[This post is part of a series on The Model — my model for the human emotional system designed for use in leadership, self-awareness, and general purpose professional and personal development — which I find the most effective and valuable foundation for understanding yourself and others and improving your life. If you don’t see a Table of Contents to the left, click here to view the series, where you’ll get more value than reading just this post.]
The Model predicts the human emotional system to be consistent and predictable. How so?
People often contrast emotions with reason, which they consider systematic and predictable. By contrast, they consider emotions illogical, unpredictable, and unsystematic. People are used to understanding how someone reasons from one point to another. They see occasions when someone else shows emotions different than they would and consider emotions random.
The Model says otherwise.
First, we all see when others show emotions the same as we would: an athlete pumps their fist after making a great play, a mother coddles her baby, a child proudly displays something they made by themselves for the first time. People take these consistent and predictable behaviors and emotions for granted. People also ignore many non-dramatic emotions, like calmness or satisfaction, yet they tend to motivate consistent and predictable behavior.

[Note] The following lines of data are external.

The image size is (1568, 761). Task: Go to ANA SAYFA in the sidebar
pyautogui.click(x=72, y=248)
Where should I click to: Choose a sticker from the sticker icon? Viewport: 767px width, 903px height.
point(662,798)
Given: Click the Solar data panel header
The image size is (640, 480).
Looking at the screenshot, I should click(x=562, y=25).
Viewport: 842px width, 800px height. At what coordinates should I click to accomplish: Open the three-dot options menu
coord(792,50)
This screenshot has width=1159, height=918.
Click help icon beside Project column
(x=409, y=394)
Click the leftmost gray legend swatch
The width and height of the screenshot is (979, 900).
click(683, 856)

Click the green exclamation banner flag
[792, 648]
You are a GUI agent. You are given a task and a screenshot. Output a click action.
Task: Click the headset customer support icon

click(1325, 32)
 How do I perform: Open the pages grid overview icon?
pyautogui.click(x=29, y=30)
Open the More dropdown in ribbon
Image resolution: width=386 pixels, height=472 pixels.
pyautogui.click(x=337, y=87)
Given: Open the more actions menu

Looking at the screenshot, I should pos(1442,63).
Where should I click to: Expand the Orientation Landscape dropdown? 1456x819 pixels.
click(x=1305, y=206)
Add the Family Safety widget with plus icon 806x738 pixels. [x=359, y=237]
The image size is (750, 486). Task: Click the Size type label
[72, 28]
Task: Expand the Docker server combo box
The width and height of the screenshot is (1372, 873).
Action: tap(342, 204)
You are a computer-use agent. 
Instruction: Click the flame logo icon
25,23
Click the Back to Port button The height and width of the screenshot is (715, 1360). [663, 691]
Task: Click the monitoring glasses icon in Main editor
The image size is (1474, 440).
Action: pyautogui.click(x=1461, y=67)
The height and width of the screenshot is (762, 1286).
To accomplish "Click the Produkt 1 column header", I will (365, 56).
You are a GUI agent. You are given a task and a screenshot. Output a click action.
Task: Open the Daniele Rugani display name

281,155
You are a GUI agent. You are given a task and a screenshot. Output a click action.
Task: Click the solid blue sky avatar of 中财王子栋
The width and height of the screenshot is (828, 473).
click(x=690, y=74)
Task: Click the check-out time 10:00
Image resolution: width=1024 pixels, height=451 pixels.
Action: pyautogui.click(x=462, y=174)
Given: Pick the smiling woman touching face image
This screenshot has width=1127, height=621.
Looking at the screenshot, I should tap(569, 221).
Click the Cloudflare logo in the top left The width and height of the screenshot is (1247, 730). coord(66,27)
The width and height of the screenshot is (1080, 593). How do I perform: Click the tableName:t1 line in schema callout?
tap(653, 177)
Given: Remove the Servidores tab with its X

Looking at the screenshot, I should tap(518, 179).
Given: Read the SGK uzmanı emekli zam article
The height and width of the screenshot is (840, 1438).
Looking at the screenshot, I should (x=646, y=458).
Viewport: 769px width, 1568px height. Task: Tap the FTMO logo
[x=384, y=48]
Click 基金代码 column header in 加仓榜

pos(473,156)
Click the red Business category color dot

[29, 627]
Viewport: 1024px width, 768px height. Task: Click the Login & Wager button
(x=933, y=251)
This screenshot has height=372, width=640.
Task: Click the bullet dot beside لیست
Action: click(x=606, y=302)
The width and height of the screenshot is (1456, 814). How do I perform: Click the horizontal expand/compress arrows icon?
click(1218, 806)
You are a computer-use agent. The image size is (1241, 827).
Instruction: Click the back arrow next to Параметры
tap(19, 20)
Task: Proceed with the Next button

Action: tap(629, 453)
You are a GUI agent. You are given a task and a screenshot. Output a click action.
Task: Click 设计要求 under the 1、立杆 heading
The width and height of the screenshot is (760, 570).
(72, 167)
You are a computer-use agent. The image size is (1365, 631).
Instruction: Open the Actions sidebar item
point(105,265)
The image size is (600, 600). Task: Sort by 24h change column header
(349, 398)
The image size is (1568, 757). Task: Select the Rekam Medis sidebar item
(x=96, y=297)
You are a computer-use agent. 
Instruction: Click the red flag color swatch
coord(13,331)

Second, the Model says that everyone has the same system, not its inputs. Since you and I have different histories, abilities, beliefs, and so on, the same environment may lead to different behavior. People see that difference and unpredictability as evidence of inconsistency. On the contrary, people should behave differently, even in the same situation — they’re different, they perceive their situations differently, and they have different abilities to respond to their situations.